Overview

The vast majority of lending protocols follow a peer-to-pool approach that consist of variable rate models and governance. Risk-related factors and parameters such as interest rates are determined by governance in a reactive fashion as market conditions change. Even though this approach has been an innovation in DeFi and offers utility, fixed-rate lending is an untapped area.

Fixed-rate lending would allow borrowers to predict the costs of a given loan in contrast to the existing approach where costs change over time, degrading UX.

The primary parameters can be set by governance but some parameters can be set freely by participants. This would be achieved by an overcollateralized zero coupon bond-based P2P lending protocol.

Zero coupon bonds are a debt instrument that pay no interest, they rather trade at a discount and thus generate profit for the holder at maturity when redemeed.

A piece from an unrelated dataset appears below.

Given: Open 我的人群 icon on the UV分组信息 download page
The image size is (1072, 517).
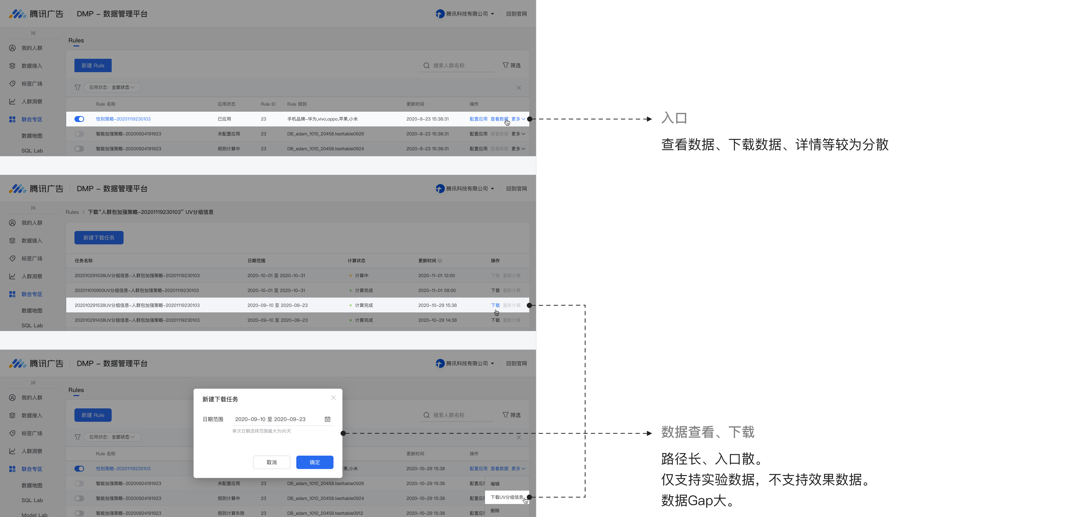Looking at the screenshot, I should pos(12,223).
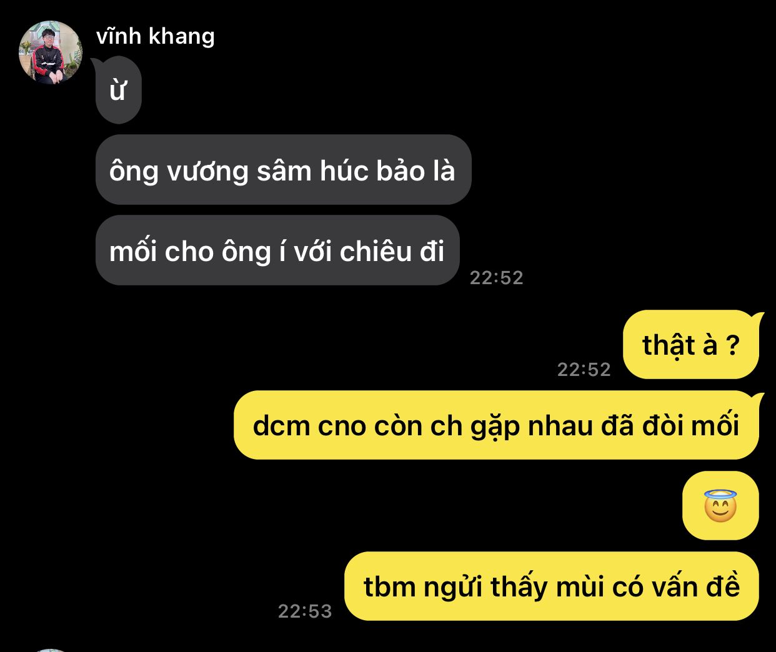
Task: Tap the 22:53 timestamp
Action: (305, 611)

Borrowers would set collateral in ratios pre-set by governance. Upon minting these bonds, users would be able to sell them on the market in return for the token they were looking to borrow.

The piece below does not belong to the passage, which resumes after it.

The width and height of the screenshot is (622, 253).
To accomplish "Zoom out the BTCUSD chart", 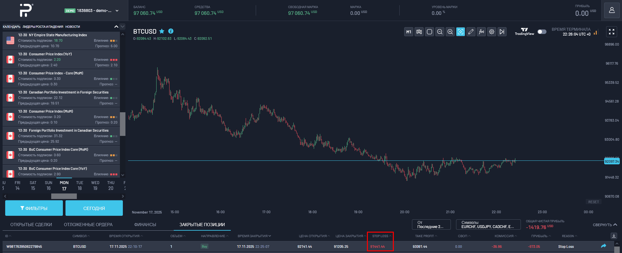I will coord(440,32).

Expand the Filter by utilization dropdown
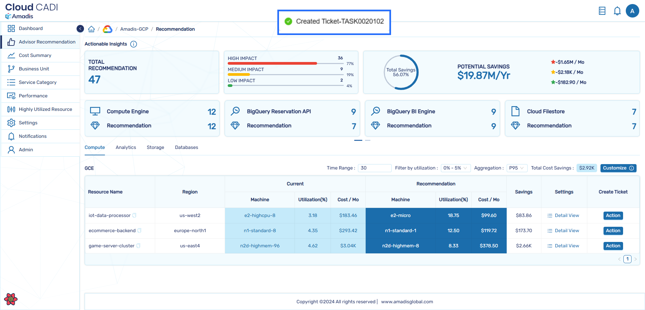455,168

Lenders would receive these bonds and exercise them for face-value at maturity.

Here is a concrete example on the flow:

Upon maturity, borrowers have the ability to repay the loan or the system will automatically roll the maturity one additional period. This ensures that there’s always principal for lenders to redeem. This system is overcollateralized and borrowers are subject to liquidations when the ratio drops below governance-defined thresholds.

We believe an orderbook design is more expressive as lenders can quote based on their views about interest rates. As bonds reach maturity or liquidation, the system requires sophisticated market makers to supply liquidity.